Sophisticated adhesives, sealants and coatings are two-component systems.  One part has to be mixed with another part before they are applied.  After a while, a chemical reaction takes place and what is created is a filler, paint or glue with exceptional properties.  It is not possible to obtain those properties by taking some simple thing out of a can.

Each of these two parts, whether they are liquids or pastes, consists of very small parts called molecules.  The manufacturer designed the system so that the individual molecules of each component would react with each other in certain proportions.  That is why the instructions say to mix the materials in those proportions.

If the materials are mixed in different proportions, then some molecules of one-or-another component will not be used.  They are left over, scattered among the molecules of both components that did react together.  In that case, the material will be softer or weaker than it should be, or will soften in water when it should not.  It might be a gooey mess.  It is therefore important to mix the components thoroughly, so that everywhere in the mixture the ingredients are in the correct proportions, even down to the individual molecules.  If the materials are portioned-out properly but not mixed thoroughly, then we will have too-many A-type molecules in one place, and somewhere else we will have too many B-type molecules.  The net result of that is TWO places where it will not cure properly.

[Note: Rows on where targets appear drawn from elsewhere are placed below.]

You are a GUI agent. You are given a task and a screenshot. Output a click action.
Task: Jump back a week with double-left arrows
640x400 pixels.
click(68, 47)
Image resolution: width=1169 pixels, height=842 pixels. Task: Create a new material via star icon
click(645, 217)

For example, we make the components A and B of our Fill-It Epoxy Filler to be different colors, so it will be easy for you to thoroughly mix the product.  When you can see the streaks of different colors you know you must continue to smear, scrape, fold and mix until the color is uniform.  The mixing tools themselves must be scraped occasionally.  If mixing a paste on a flat surface, the mixing surface itself must occasionally be scraped off and the mixture folded-over itself a few times and then the smearing-and-scraping-and-folding mixing-action continued.

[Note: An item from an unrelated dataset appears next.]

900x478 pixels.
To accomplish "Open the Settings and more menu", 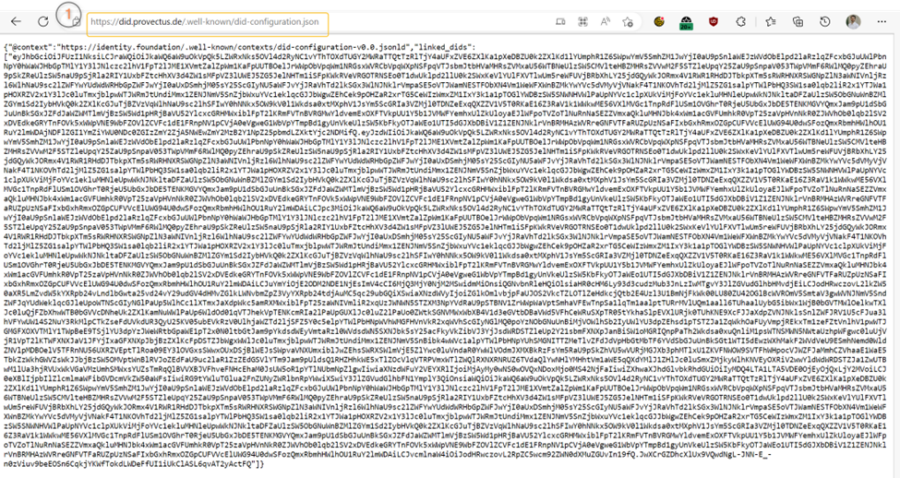I will point(880,21).
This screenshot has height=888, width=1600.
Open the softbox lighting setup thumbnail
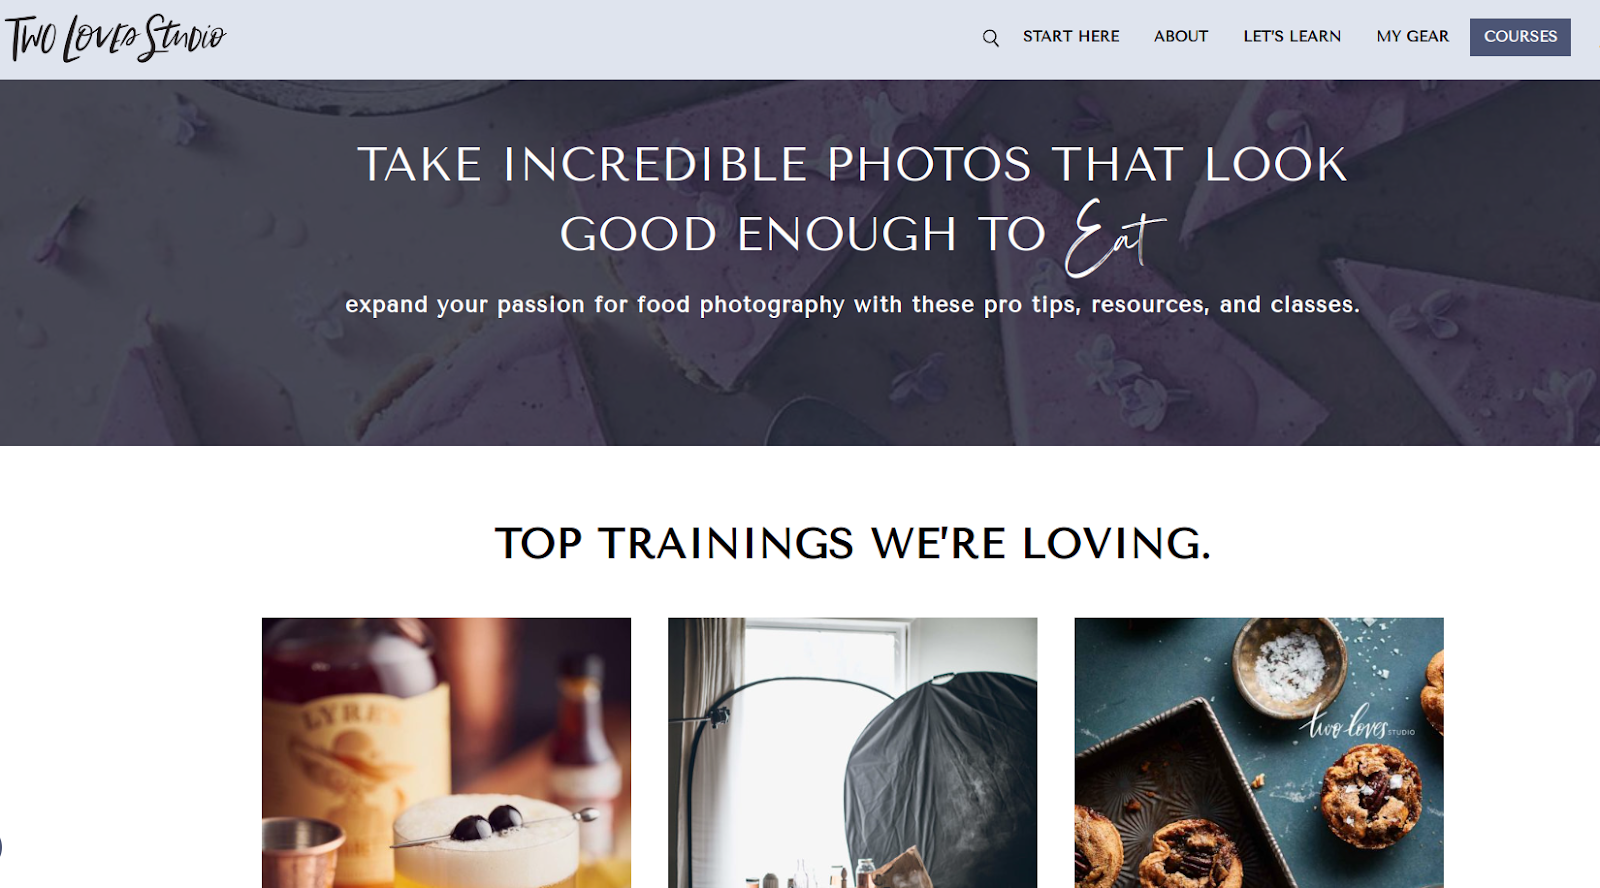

Our glues are all clear liquids, so even though one is colorless and the other amber, it is not always easy to thoroughly mix the liquid components.  Here’s how to do it:  Measure out equal volumes of the two components into one container.  Mix thoroughly in that container, scraping off the mixing-stick on the edge of the container occasionally.  Then scrape out the entire contents into a second container and mix all-over-again.  If you are not sure you got it all mixed, scrape everything into a third container and mix again.  In this manner, the unmixed bits near the bottom corners of the first container become right-in-the-middle at the top of the second container, and then the entire mixing process can be really complete.  If thoroughly mixed right down to the level of the individual molecules, the product will cure into the high-quality glue or filler it is supposed to become.

If there are any soft or gooey spots in the final cured product, that actually proves the material was not thoroughly mixed.  I know you want to get good results; the foregoing is how to get that, with mine or anyone else’s products.